::: ENTRIES SUPPLIED
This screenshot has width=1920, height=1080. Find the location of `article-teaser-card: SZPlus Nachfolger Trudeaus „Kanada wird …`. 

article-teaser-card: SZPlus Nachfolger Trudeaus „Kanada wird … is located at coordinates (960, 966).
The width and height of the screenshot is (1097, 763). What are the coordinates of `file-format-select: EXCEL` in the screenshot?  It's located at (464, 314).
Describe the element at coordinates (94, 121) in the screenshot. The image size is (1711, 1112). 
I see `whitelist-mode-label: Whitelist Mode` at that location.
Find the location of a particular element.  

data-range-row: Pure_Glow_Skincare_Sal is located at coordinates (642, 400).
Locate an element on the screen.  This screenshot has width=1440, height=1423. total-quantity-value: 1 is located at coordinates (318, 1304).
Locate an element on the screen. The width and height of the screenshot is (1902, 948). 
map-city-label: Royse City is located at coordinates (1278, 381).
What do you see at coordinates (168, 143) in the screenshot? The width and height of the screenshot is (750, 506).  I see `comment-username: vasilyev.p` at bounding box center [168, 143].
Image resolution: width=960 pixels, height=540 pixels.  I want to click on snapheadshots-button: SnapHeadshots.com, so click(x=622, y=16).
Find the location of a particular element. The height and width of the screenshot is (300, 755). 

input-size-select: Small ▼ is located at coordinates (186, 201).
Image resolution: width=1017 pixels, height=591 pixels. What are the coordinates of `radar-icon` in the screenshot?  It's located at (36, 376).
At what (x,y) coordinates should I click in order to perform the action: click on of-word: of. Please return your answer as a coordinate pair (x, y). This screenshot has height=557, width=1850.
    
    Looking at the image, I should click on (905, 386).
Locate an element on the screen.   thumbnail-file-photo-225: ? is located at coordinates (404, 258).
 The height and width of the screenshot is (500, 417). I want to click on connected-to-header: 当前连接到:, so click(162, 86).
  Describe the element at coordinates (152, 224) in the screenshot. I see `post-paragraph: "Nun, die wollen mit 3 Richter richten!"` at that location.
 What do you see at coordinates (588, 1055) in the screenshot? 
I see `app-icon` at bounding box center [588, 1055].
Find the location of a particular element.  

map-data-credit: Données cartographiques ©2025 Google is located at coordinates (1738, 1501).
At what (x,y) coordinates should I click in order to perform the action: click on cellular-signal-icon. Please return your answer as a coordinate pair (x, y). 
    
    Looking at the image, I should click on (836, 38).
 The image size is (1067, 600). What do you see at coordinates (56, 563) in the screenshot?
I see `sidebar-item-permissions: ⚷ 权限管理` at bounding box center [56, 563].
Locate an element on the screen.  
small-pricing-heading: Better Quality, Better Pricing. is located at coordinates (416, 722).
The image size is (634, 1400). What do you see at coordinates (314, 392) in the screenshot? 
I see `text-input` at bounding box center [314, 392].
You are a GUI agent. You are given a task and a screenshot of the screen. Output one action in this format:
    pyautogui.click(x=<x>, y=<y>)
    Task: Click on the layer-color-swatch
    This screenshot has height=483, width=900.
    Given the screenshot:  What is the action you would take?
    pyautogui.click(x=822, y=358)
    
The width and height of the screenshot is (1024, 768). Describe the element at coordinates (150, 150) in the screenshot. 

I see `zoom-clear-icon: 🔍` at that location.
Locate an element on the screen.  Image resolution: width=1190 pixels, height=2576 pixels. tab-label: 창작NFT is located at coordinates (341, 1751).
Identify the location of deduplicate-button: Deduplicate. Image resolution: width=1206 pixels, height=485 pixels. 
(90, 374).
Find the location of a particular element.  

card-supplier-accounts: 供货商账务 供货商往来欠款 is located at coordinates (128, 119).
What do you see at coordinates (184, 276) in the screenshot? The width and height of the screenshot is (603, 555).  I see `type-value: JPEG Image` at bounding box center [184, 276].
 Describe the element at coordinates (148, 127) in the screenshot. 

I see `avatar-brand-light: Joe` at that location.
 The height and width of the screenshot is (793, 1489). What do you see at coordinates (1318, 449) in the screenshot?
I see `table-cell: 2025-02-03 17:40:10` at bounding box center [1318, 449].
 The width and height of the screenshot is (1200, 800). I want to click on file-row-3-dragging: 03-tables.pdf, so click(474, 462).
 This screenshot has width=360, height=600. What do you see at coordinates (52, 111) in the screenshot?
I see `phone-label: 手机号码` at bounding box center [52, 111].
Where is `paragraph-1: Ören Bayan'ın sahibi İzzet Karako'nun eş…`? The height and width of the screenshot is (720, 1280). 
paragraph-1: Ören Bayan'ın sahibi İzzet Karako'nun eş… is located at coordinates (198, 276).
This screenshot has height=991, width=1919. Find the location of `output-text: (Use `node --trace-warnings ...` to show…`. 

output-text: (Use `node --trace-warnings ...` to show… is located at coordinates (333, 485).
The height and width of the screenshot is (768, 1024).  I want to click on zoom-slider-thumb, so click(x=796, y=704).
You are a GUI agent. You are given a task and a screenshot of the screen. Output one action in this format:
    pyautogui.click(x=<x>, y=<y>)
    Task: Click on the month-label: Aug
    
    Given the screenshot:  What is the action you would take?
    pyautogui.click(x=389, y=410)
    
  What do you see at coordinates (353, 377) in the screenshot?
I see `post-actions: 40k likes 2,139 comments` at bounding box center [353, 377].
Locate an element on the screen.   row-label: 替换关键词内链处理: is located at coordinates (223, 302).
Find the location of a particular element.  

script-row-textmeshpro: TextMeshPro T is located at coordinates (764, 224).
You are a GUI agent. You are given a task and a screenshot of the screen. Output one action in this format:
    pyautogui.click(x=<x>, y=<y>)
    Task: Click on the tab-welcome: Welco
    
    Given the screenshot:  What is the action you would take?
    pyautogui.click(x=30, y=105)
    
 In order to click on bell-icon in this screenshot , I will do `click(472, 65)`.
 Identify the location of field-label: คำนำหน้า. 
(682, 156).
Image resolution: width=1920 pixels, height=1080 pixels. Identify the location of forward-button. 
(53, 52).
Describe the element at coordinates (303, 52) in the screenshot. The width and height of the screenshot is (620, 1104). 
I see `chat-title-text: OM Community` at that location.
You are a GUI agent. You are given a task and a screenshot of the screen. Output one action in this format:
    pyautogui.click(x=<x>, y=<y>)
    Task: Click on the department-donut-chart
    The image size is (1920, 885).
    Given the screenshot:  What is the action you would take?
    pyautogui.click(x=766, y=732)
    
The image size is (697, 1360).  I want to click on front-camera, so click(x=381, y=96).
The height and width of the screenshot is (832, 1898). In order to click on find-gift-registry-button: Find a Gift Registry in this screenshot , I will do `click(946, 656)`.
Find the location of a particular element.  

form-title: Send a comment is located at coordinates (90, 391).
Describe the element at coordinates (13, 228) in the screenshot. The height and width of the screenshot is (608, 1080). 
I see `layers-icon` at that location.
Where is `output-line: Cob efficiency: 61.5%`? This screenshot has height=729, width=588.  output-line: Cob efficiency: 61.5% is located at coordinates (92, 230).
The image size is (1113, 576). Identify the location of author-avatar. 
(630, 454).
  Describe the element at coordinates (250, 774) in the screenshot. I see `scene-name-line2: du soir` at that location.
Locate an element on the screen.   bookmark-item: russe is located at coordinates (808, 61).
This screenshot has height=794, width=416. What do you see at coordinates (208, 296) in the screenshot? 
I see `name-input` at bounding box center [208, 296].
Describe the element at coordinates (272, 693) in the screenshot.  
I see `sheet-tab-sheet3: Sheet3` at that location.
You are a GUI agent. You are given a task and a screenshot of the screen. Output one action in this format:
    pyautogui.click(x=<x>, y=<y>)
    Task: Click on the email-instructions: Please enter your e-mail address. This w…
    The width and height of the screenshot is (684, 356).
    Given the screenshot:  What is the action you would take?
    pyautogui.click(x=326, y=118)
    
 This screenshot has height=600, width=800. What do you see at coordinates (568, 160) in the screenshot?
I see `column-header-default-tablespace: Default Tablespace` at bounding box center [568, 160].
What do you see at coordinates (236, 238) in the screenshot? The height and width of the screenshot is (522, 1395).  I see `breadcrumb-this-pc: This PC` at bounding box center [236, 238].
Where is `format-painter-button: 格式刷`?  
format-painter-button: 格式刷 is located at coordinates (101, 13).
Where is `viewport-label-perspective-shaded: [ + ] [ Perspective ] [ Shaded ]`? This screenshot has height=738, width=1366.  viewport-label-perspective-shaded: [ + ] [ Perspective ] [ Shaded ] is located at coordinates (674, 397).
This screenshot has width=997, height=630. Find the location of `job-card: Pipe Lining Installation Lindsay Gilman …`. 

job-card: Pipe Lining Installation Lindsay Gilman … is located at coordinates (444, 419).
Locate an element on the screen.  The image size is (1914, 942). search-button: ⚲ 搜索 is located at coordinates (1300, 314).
::::::
- _TRY IT_:
Copy verbatim the part of the listing that opens with the line containing "What do you see at coordinates (184, 276)" and closes with the line containing "pyautogui.click(x=30, y=105)", including both of those lines.

- _ANSWER SPACE_:
What do you see at coordinates (184, 276) in the screenshot? The width and height of the screenshot is (603, 555).  I see `type-value: JPEG Image` at bounding box center [184, 276].
 Describe the element at coordinates (148, 127) in the screenshot. 

I see `avatar-brand-light: Joe` at that location.
 The height and width of the screenshot is (793, 1489). What do you see at coordinates (1318, 449) in the screenshot?
I see `table-cell: 2025-02-03 17:40:10` at bounding box center [1318, 449].
 The width and height of the screenshot is (1200, 800). I want to click on file-row-3-dragging: 03-tables.pdf, so click(474, 462).
 This screenshot has width=360, height=600. What do you see at coordinates (52, 111) in the screenshot?
I see `phone-label: 手机号码` at bounding box center [52, 111].
Where is `paragraph-1: Ören Bayan'ın sahibi İzzet Karako'nun eş…`? The height and width of the screenshot is (720, 1280). 
paragraph-1: Ören Bayan'ın sahibi İzzet Karako'nun eş… is located at coordinates (198, 276).
This screenshot has height=991, width=1919. Find the location of `output-text: (Use `node --trace-warnings ...` to show…`. 

output-text: (Use `node --trace-warnings ...` to show… is located at coordinates (333, 485).
The height and width of the screenshot is (768, 1024).  I want to click on zoom-slider-thumb, so click(x=796, y=704).
You are a GUI agent. You are given a task and a screenshot of the screen. Output one action in this format:
    pyautogui.click(x=<x>, y=<y>)
    Task: Click on the month-label: Aug
    
    Given the screenshot:  What is the action you would take?
    pyautogui.click(x=389, y=410)
    
  What do you see at coordinates (353, 377) in the screenshot?
I see `post-actions: 40k likes 2,139 comments` at bounding box center [353, 377].
Locate an element on the screen.   row-label: 替换关键词内链处理: is located at coordinates (223, 302).
Find the location of a particular element.  

script-row-textmeshpro: TextMeshPro T is located at coordinates (764, 224).
You are a GUI agent. You are given a task and a screenshot of the screen. Output one action in this format:
    pyautogui.click(x=<x>, y=<y>)
    Task: Click on the tab-welcome: Welco
    
    Given the screenshot:  What is the action you would take?
    pyautogui.click(x=30, y=105)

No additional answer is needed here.